Non seulement Jullien décrit ce respect, mais il parle également d’une responsabilité. En effet, en reconnaissant à l’autre toute sa valeur, nous lui reconnaissons surtout son humanité et, celle-ci mise à nu de la même façon que la nôtre, les bassesses deviennent inimaginables et inutiles.
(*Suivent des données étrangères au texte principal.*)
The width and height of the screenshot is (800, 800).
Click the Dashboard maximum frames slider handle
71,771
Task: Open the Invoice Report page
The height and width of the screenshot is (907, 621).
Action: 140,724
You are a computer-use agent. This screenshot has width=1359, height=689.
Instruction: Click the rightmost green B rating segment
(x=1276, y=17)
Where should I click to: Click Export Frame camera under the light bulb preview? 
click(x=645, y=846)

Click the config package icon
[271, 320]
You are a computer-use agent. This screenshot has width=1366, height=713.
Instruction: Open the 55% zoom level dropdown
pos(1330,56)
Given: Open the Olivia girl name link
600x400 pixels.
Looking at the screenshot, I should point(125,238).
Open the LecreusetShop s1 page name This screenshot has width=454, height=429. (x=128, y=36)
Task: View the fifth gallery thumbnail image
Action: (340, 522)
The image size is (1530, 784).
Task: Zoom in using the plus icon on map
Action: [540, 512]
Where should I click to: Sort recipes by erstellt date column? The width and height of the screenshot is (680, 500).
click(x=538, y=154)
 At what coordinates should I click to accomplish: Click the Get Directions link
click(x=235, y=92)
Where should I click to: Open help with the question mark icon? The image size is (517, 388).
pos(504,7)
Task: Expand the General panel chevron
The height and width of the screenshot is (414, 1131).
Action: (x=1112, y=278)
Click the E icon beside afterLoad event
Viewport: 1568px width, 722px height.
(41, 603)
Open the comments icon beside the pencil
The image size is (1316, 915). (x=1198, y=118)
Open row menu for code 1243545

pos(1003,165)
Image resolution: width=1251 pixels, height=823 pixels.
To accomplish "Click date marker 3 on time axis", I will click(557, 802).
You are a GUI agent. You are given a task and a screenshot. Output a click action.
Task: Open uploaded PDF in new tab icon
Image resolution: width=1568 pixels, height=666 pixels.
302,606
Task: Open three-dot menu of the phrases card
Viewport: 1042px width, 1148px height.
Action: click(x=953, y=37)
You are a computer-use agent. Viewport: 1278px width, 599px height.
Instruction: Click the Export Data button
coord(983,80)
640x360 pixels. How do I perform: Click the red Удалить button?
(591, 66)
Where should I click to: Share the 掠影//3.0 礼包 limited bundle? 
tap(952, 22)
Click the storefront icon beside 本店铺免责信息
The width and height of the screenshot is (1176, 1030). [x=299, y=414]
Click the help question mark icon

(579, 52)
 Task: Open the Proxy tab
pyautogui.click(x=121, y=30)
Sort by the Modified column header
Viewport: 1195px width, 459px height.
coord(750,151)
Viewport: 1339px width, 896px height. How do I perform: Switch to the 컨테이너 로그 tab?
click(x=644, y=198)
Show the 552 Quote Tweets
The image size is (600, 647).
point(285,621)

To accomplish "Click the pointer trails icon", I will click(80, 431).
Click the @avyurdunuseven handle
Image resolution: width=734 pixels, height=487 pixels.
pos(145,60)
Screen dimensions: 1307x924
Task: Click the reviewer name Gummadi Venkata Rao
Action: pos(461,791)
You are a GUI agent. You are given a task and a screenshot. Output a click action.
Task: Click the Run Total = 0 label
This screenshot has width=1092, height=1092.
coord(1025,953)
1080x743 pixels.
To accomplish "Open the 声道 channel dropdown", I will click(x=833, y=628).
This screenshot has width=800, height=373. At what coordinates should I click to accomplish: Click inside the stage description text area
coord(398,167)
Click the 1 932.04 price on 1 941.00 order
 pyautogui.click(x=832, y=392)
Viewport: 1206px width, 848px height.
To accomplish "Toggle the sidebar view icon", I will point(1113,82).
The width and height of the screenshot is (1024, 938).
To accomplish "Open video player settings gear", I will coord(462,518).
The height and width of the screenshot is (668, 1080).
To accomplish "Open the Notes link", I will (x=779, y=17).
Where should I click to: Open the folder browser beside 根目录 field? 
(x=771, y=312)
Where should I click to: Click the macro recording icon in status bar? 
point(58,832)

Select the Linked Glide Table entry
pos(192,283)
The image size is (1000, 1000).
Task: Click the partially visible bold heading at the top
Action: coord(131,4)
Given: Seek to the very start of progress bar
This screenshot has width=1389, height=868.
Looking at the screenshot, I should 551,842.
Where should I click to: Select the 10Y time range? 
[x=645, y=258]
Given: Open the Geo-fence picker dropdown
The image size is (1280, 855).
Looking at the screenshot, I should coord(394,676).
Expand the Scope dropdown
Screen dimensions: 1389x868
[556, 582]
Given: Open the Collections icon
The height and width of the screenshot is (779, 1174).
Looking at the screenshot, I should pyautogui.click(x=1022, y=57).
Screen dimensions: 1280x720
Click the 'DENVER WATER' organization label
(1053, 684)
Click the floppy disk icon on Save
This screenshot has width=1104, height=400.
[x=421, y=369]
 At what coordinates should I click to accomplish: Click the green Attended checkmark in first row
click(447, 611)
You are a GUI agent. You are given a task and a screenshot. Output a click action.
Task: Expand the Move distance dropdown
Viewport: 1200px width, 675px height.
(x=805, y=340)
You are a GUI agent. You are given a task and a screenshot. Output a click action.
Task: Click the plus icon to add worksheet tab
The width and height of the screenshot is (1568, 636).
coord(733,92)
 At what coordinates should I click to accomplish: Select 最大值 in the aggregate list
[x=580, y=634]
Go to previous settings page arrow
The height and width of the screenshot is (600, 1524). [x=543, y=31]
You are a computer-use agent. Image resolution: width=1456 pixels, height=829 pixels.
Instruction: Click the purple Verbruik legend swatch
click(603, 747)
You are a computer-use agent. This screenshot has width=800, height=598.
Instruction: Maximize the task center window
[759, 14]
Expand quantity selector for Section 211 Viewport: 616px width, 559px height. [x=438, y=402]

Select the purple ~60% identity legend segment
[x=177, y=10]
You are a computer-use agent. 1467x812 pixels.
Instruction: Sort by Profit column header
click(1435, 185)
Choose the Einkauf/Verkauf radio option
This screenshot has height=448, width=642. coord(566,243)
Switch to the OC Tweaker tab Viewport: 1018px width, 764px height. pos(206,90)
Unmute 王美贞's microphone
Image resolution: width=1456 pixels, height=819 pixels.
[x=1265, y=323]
C’est, dans l’essai, la partie réservée à la morale:
«C’est la situation engagée, l’intimité à laquelle on a accédé, qui d’elle-même m’en empêche: non que je le ‘‘veuille’’ (le zèle de la ‘‘bonne volonté’’) ni non plus que je prétendre à être ‘‘vertueux’’ (il n’est rien de plus suspect que les mots d’ordres altruistes), mais, comme nous avons tous deux basculés ‘‘d’un même côté’’, que cet Autre, j’ai commencé de le rencontrer, tout ma conduite, et non seulement à son égard, s’en trouve d’elle-même transformée.»
Finalement, François Jullien livre une analyse fine de la notion d’intime, avec précision et patience; il ouvre de nouveaux champs de réflexion, notamment sur nos différentes façons de vivre des relations amicales ou amoureuses, ce que l’on y cherche et ce qu’on n’y attendait pas.